Of course, theories and mathematical foundations for machine learning are far more complex than taken into consideration here. Furthermore, there are several exciting developments in machine learning and AI currently. To keep things simple, this post will refer to deep learning wherever there is a determination necessary.
What is machine learning anyway?
Machine learning (especially deep learning) can help to solve problems that were difficult or impossible to solve by computation. These problems include:
- Recognizing patterns in data series and predicting future values (e.g. deducing personalised product recommendations from previous purchases).
- Clustering data-sets and assigning categories (e.g. image or facial recognition).
- Detecting deviations from normal behaviour (e.g. fault detection in operation).
To solve those problems, a model is trained and parameterised based on sets of input data. This model is used to determine the probability of different possible outcomes. The probable output is not always the same as the actual result.
Quality criteria for machine learning
As you can see from the characteristics described above: Software quality in machine learning systems is different from what we are accustomed to. Above that, the relevance of each quality criteria may vary for each system. But let’s have a look at some basic criteria to get us started.
The most important quality characteristic of a machine learning algorithm is the accuracy of the category mapping or prediction. The accuracy that can be achieved depending on the specific problem, the model, as well as the type and quantity of input data.
Of course, the objective is to have the best possible accuracy. But it may be necessary to determine a required minimum accuracy.
For example, a fraud detection system sometimes rejects valid inputs because they are rated as fraud attempt (false positive). Even if only a very few misjudgements occur, this may cause poor customer feedback. The fraud detection therefore must be highly accurate.
In contrast, poorer accuracy may suffice in a recommendation engine that displays product advertisements matching the customers’ interests.
Another important quality trait is the robustness with respect to varying inputs. You must try to avoid two opposing problems: bias and overfitting.
Bias (or underfitting) occurs when a machine learning algorithm bases its decisions on too few input parameters. Additional information from other inputs is disregarded. There are some prominent examples of such bias in recent years.
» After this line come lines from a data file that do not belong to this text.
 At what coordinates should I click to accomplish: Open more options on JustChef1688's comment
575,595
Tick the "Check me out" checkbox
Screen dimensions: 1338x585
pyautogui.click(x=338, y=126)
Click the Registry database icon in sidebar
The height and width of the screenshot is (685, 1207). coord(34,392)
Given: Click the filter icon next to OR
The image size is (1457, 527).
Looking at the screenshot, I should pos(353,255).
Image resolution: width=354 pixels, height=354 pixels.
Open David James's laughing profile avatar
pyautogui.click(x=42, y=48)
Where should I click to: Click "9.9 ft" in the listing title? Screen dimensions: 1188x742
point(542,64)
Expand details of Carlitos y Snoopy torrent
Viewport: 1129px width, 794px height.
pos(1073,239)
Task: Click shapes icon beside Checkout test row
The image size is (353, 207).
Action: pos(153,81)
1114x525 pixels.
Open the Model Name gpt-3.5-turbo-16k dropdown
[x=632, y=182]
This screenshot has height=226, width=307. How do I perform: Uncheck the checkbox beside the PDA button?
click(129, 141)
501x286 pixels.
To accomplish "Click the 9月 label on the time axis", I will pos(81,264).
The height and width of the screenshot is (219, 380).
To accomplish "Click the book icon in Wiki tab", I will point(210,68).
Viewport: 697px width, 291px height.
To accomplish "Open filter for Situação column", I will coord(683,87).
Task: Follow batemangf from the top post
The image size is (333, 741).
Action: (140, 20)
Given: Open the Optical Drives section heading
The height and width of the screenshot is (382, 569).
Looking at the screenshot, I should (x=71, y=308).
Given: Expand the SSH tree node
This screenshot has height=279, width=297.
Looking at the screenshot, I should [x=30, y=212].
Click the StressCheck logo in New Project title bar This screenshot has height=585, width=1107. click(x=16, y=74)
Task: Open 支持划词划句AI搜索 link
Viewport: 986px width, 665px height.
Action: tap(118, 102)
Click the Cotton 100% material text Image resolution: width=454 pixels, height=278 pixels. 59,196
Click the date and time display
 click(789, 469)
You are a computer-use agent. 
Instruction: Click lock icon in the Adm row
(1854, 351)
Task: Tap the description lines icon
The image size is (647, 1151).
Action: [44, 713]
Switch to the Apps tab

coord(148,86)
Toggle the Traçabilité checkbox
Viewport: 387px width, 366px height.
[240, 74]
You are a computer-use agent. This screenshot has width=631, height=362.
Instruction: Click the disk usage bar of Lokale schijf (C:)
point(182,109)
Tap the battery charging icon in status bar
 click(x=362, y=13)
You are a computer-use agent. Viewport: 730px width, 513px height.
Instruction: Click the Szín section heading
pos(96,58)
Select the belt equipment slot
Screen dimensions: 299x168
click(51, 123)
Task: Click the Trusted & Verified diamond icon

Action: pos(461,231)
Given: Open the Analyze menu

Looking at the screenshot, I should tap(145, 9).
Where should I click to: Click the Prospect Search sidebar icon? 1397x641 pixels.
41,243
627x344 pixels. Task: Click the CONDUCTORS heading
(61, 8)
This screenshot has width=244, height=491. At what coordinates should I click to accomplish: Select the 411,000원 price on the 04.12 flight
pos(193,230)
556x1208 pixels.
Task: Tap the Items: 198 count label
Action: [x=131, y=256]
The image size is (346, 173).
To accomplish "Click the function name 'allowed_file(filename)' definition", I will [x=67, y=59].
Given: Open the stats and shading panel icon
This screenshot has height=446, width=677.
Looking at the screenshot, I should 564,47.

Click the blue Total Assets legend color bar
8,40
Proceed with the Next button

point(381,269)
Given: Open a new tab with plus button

Overfitting (also overtraining) occurs when irrelevant or insignificant characteristics are included in the decision-making process. Those characteristics may influence the outcome out of proportion to their real relevance.
A system may require robustness against noise (irrelevant information) or it may have to cope with a high variance in the input data (e.g. faces in different angles and light conditions). However, because of the bias-variance-tradeoff it is not possible to maximize both at the same time. Knowledge about possible inputs and quality objectives are therefore essential.
3. Learning efficiency and adaptation
How many learning cycles (input data) does the system need in order to achieve accurate results? This is another quality criterion for machine learning. With each new input i.e. with each learning cycle, the system adjusts the weightage assigned to each parameter in its internal model. Depending on the model and algorithm, a system may achieve optimum accuracy with fewer or more learning cycles.
The required efficiency in learning often depends on available data for training (labelled and unlabelled). In general, even systems with low learning efficiency may achieve a high degree of accuracy if training data is abundant. Today even pre-trained models exist for some frequently required solutions, e.g. image recognition.
Do not forget to consider the performance of the system, i.e. the requirements in memory and computing capacity to complete pre-processing and training. Last but not least the time to calculate the actual result for each new input must meet requirements.
Exciting times lie ahead of us testers. So, to understand and determine quality requirements of machine learning systems is an important step. To verify them will be another new challenge.